The WHO announced the outbreak of a worldwide health emergency on January 30, 2020. On February 20, 2020, a total of 75,761 cases and 2130 deaths had been reported in more than 30 countries [4].

The respiratory system is primarily affected by the COVID-19, so the chest imaging is strongly recommended in the suspected cases for both initial evaluation and follow-up [5].

Chest radiographs are of little value in the diagnosis of early stages, but the CT findings may be present early even before the onset of the symptoms. Chest radiographs may be helpful in the intermediate to advanced stages of COVID-19 with features of acute respiratory distress syndrome (ARDS) [6, 7].

Other viral pneumonias may overlap with COVID-19 as regards the chest imaging findings. The findings like ground glass opacities are detected in chest CT with more sensitivity than chest radiographs [8].

Screening test, reverse transcription polymerase chain reaction (RT-PCR), may be initially false negative in the presence of the diagnostic CT findings [8, 9].

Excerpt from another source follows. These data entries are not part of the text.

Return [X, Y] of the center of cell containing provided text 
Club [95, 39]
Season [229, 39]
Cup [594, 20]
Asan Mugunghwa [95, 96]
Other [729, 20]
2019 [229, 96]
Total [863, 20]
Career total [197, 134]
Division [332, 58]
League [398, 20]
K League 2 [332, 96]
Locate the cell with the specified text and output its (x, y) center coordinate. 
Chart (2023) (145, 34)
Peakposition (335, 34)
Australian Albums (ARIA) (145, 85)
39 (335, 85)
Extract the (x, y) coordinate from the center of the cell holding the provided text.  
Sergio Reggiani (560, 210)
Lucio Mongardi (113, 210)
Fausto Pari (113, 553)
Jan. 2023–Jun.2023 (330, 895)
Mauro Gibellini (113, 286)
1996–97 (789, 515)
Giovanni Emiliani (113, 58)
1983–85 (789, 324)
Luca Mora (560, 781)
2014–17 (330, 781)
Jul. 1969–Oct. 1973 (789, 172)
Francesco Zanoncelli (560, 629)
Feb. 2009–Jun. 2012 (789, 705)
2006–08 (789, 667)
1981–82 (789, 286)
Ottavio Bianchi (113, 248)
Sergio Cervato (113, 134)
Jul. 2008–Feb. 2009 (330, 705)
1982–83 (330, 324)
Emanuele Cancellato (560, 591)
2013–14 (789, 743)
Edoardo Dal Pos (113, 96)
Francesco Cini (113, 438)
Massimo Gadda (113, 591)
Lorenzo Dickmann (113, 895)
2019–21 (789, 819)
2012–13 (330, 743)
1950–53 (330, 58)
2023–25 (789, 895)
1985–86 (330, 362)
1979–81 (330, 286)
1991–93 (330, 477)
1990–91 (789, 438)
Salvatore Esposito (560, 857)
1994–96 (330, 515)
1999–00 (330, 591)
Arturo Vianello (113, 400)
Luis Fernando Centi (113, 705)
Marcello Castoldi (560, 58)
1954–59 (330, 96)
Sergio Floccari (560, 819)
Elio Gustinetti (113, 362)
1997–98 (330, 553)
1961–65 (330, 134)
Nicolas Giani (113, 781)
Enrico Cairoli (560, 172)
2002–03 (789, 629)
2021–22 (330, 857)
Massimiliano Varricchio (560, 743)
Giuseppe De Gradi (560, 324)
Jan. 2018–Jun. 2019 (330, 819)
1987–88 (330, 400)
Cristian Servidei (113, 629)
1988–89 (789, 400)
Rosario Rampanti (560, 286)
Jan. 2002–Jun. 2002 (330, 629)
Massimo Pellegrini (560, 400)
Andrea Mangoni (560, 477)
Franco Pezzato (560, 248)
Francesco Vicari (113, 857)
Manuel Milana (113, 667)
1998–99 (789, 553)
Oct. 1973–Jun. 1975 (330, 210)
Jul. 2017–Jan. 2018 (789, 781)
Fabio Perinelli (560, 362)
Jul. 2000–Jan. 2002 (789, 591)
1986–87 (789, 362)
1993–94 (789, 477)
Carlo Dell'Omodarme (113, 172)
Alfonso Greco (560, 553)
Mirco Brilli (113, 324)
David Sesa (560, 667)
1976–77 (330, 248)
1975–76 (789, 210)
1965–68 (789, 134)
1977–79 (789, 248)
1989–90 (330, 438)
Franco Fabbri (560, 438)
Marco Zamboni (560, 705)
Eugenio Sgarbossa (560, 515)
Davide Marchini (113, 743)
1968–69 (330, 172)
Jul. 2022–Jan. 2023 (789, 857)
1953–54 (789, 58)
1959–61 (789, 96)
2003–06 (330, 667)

With the COVID-19 outbreak and the upgrowing worldwide pandemic with the catastrophic mortality, the inclusive understanding and characterization of the diagnostic imaging findings, the variable criteria, and the chest imaging lineaments are crucial for proper patient management and treatment [10].

In our study, we shared our experience of CT findings in proven cases of COVID-19 to recognize the different CT patterns to help in proper and accurate diagnosis.

Methods

This was a retrospective study performed during March 2020. High-resolution CT examination of the chest was done for 30 patients who were tested positive for novel coronavirus by nasopharyngeal swap. Age of the patients ranged from 26 to 63 years old with a mean age of 43.56 years. There were 19 males and 11 females with a male to female distribution of 1.7:1.

High-resolution chest protocol

All images were obtained with the patients in the supine position. Scans were done from the level of the upper thoracic inlet to the inferior level of the costophrenic angle, and the following parameters were used: tube voltage 120 kVp, mAs 250, detector collimation width 2 × 0.25, rotation time 1.0 s, and slice thickness 2.5 mm.

All images are then transmitted to the workstation and picture archiving and communication systems (PACS) for multiplanar reconstruction.

Image analysis

Imaging findings were analyzed by 3 radiologists with experience of CT chest ranging from 15 to 20 years. The lesions were classified as regards the lobar involvement (single or multiple lobes affected), zonal distribution (upper, basal, or diffuse zonal involvement), and subpleural distribution.

The CT patterns of the lesions were classified into ground glass opacities, crazy paving, or consolidations. The number and shape of patches were described as patchy, large block, or nodular as well as the presence of cavitation.

The interstitial lung involvement was assessed for the presence of reticulations, thickened septa, and subpleural lines. Also, the scans were assessed for bronchial wall thickening, air bronchogram, and pleural effusion of any mediastinal or hilar lymph nodes with specific features.

Each of the five lung lobes was assessed for the degree of involvement and classified as none (0%), minimal (1–25%), mild (26–50%), moderate (51–75%), or severe (76–100%).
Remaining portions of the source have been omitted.